Google’s DeepMind is tapping into its inner child as scientists are training the AI to learn about the physical properties of objects by interacting with them.
In a paper currently under review, researchers at DeepMind and the University of California, Berkeley, describe how they gave the AI two tasks to complete. One task was to determine the heaviest amongst five blocks, and the other was to determine the total number of blocks stacked as a tower. In both experiments, the AI was eventually able to work out that it needed to interact with the blocks in order to arrive at the correct answer.
To train the AI for these experiments, researchers rewarded it when it answered correctly and penalized it when it gave a wrong answer. This technique of using a reward and punishment system is called reinforcement training, and it has been used before to train AI in playing games like Star Craft.
“Reinforcement learning allows solving tasks without specific instructions, similar to how animals or humans are able to solve problems,” the University of Sheffield’s Eleni Vasilaki tells New Scientist. “As such, it can lead to the discovery of ingenious new ways to deal with known problems, or to finding solutions when clear instructions are not available.”
Jiajun Wu at the Massachusetts Institute of Technology echoes the same sentiments regarding the usefulness of reinforcement learning for AI. He sees its use in training AI to navigate through a number of situations, such as going through tough terrain.
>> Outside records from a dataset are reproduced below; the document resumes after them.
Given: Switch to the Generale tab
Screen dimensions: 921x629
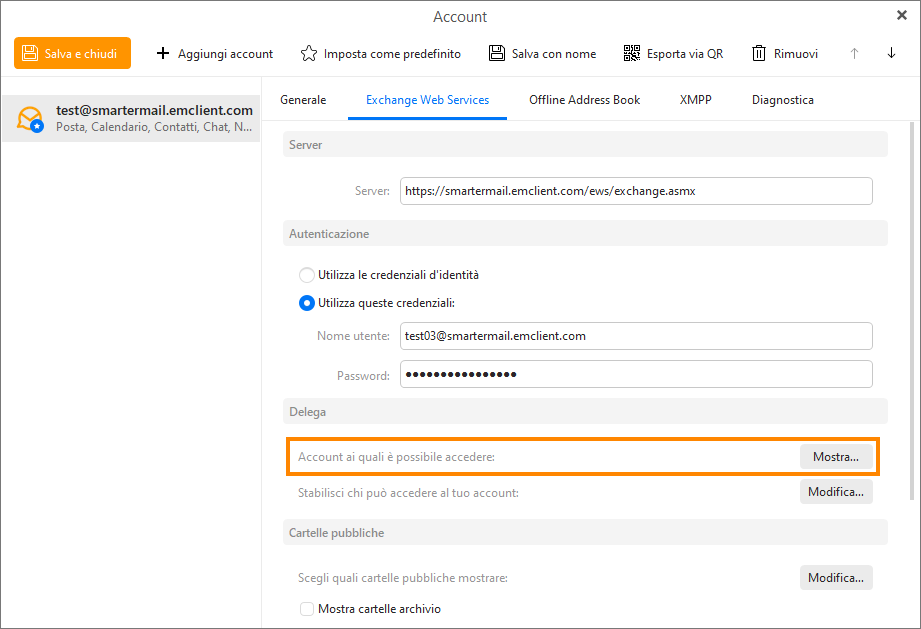Looking at the screenshot, I should (303, 100).
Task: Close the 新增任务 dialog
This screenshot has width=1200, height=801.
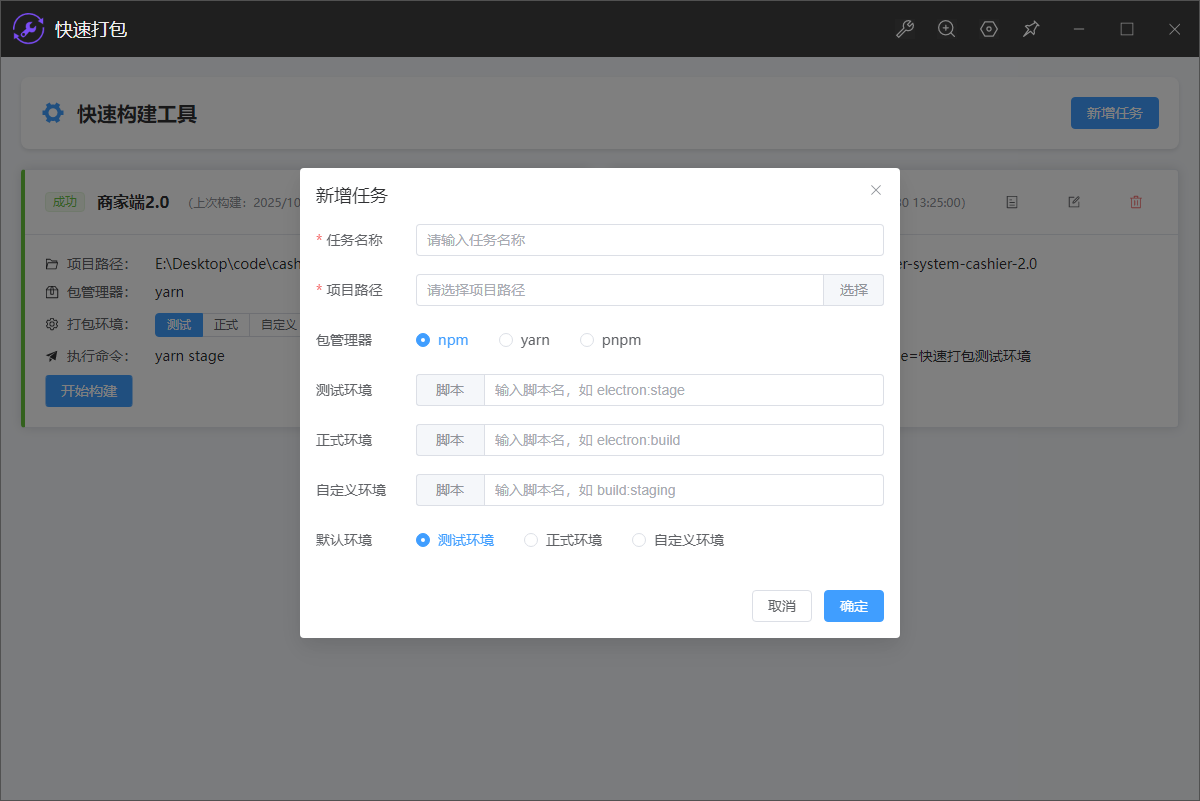Action: [876, 190]
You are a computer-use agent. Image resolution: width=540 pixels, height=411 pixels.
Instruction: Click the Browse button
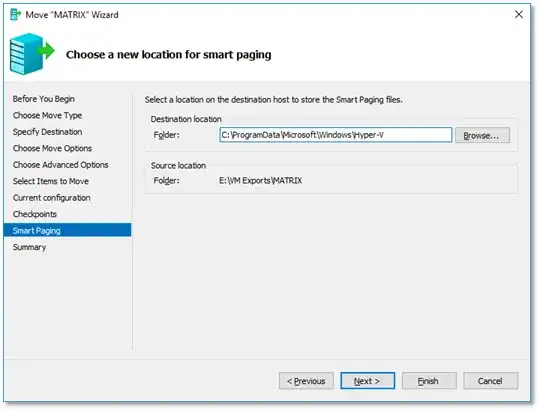[482, 135]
This could be especially useful for rescue robots or for rovers on other planets, increasing the effectiveness of AI in environments humans can’t safely navigate.
“Any application where machines need an understanding of the world that goes beyond passive perception could benefit from this work,” say Denil. However, he also points out that concrete applications are still far off. For now, AI is going to need to keep taking a lot of baby steps before it reaches the point when it’s ready to leave the nest.